### [TASK GOAL]
Reproduce the following lines word for word, omitting the pictures.

### [DATA SUPPLIED]

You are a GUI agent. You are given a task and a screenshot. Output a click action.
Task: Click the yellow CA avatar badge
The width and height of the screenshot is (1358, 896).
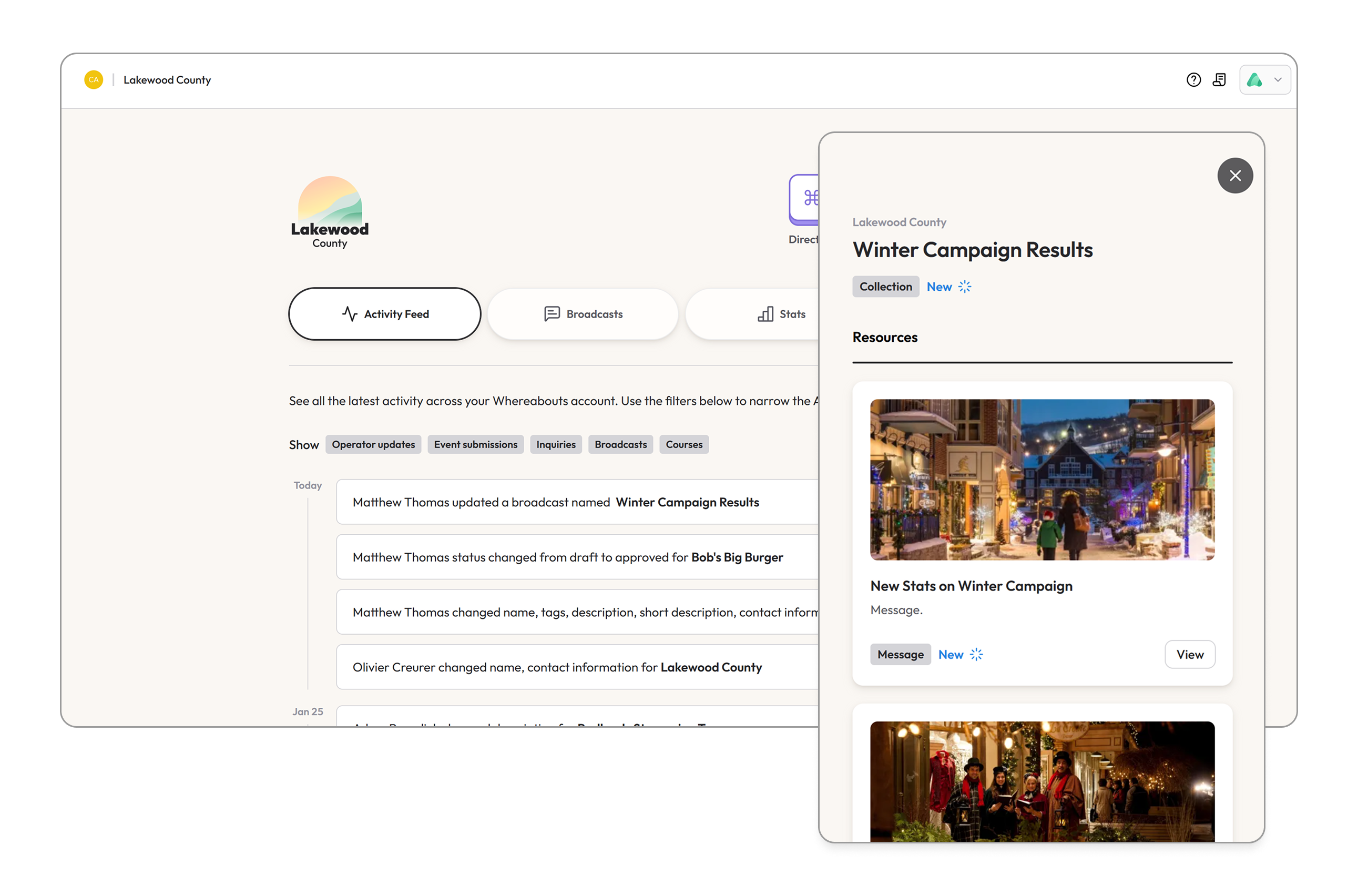[x=94, y=80]
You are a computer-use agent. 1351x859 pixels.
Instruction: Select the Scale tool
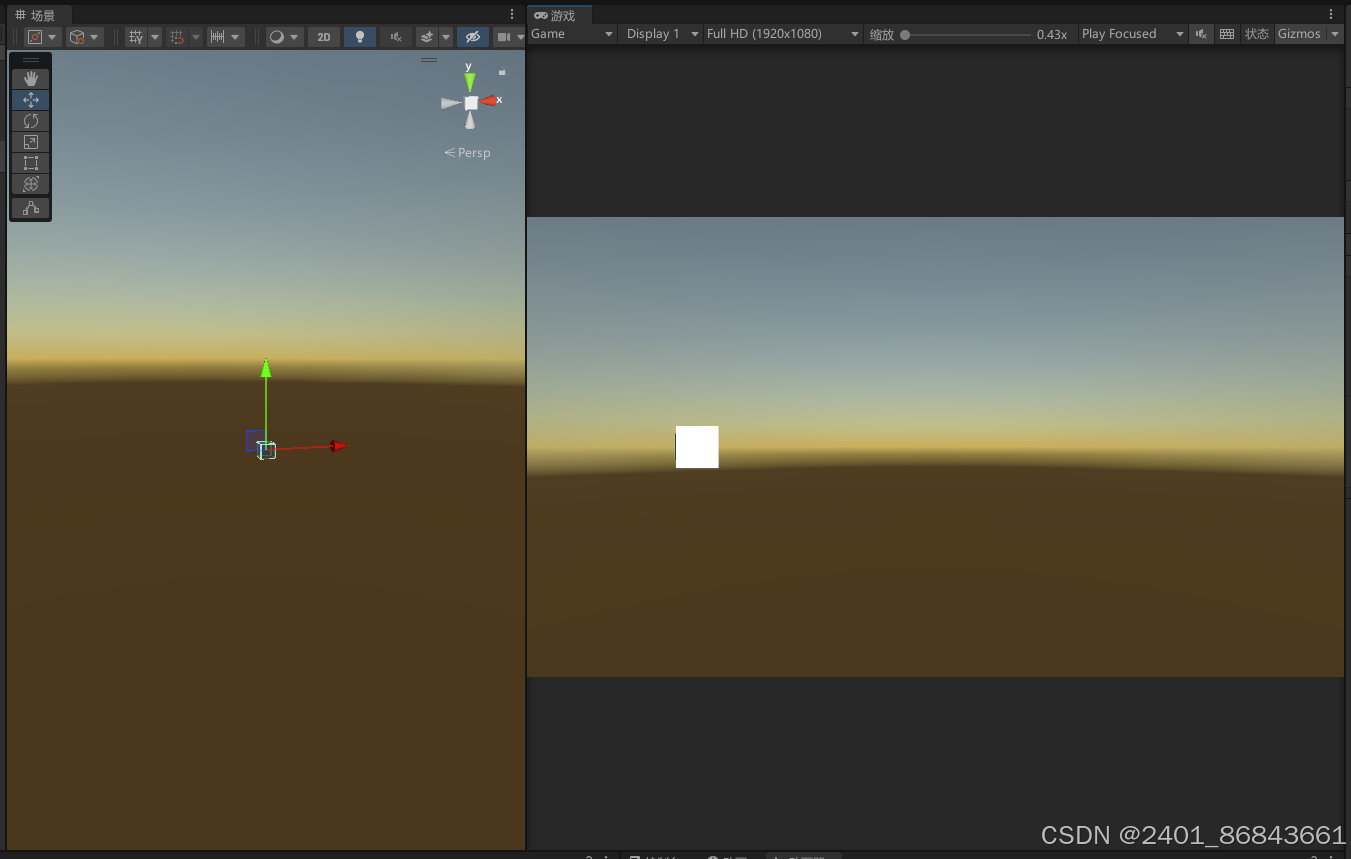pyautogui.click(x=30, y=141)
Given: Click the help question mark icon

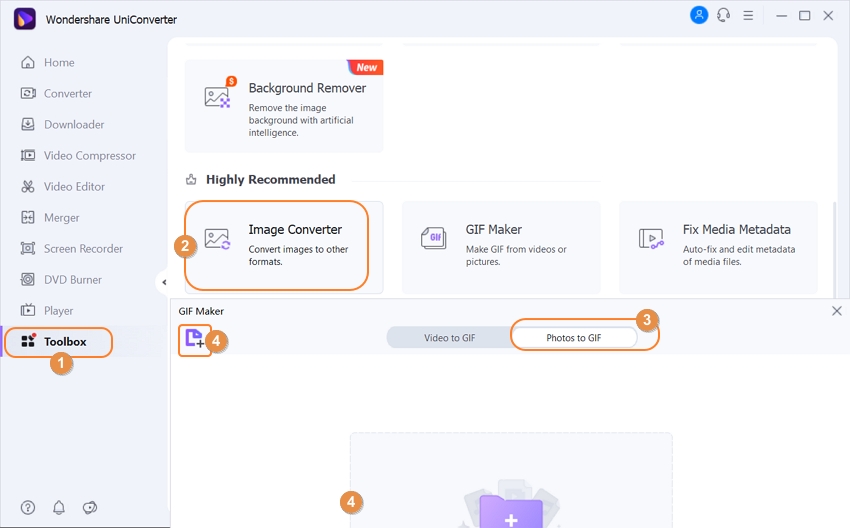Looking at the screenshot, I should click(28, 507).
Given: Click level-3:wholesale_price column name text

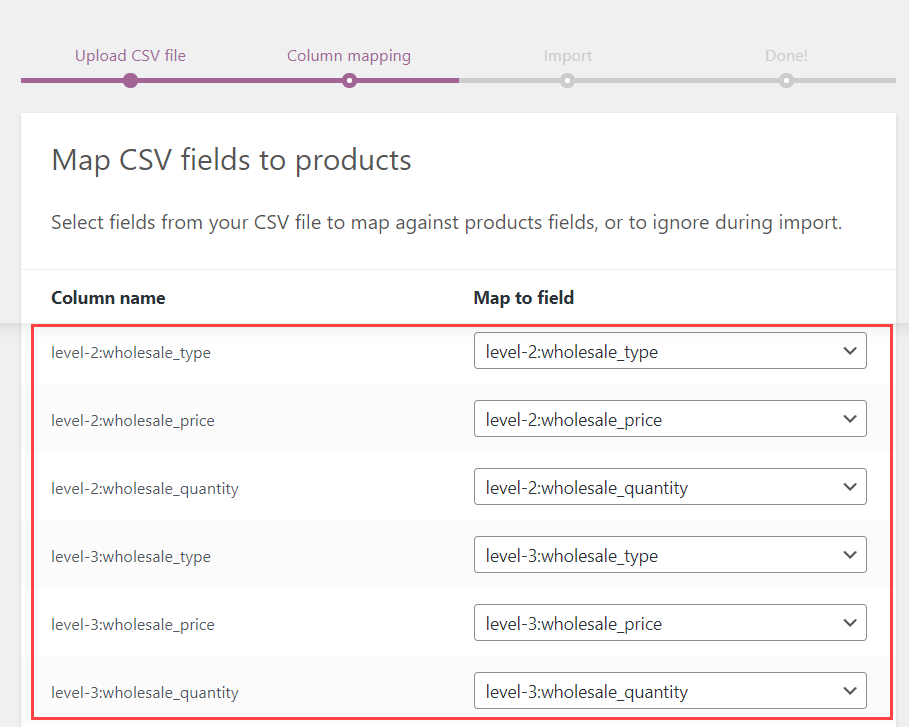Looking at the screenshot, I should (x=133, y=625).
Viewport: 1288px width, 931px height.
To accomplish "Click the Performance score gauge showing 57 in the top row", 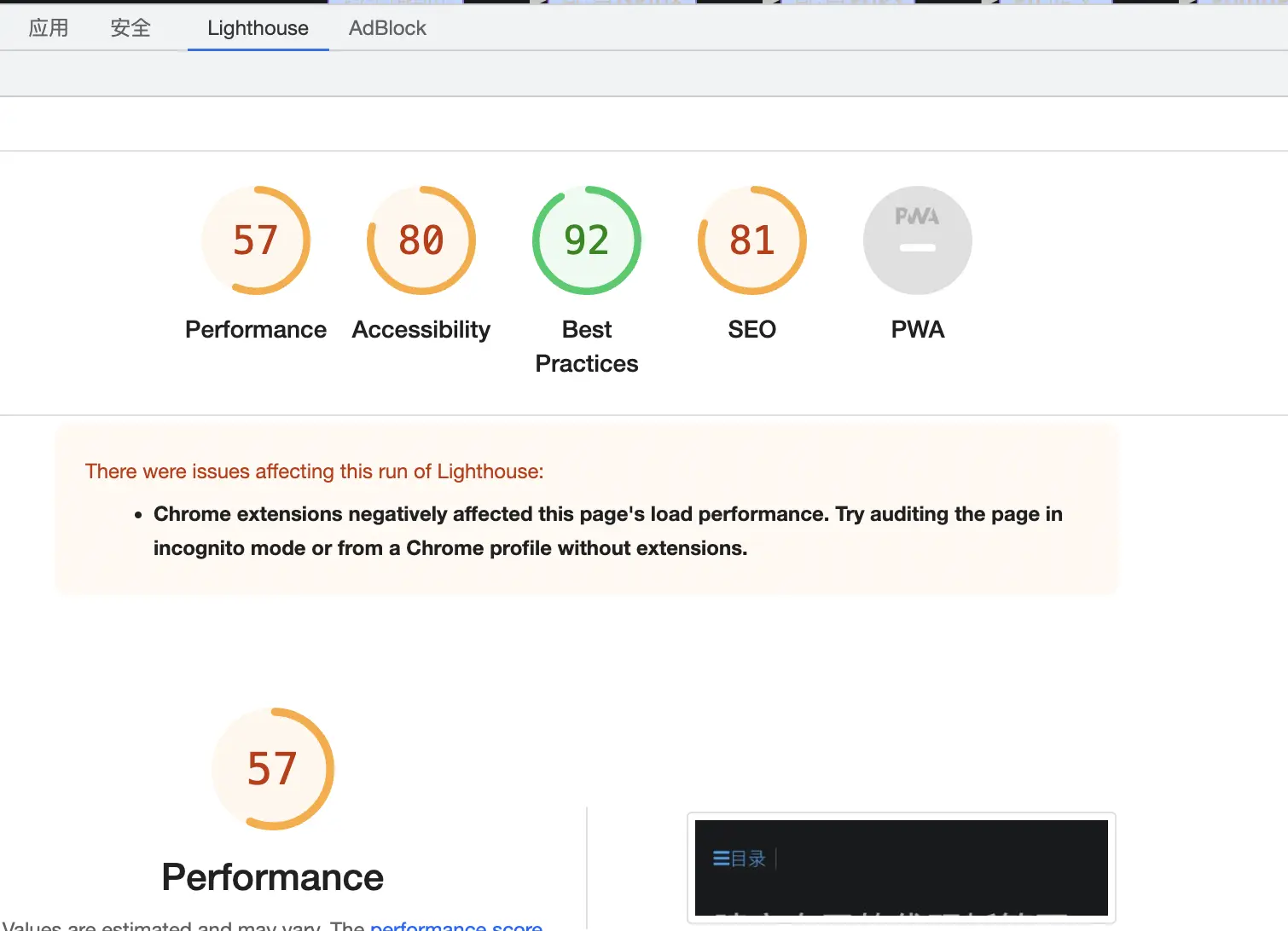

### [SOLVED PROBLEM]
You are a GUI agent. You are given a task and a screenshot. Output a click action.
Task: Click the yellow CA avatar badge
The width and height of the screenshot is (1358, 896).
[x=94, y=80]
You are a computer-use agent. 1351x859 pixels.
Instruction: Select the Scale tool
pyautogui.click(x=30, y=141)
Given: Click the help question mark icon

Looking at the screenshot, I should click(28, 507).
Given: Click level-3:wholesale_price column name text

Looking at the screenshot, I should (x=133, y=625).
Viewport: 1288px width, 931px height.
To accomplish "Click the Performance score gauge showing 57 in the top row", 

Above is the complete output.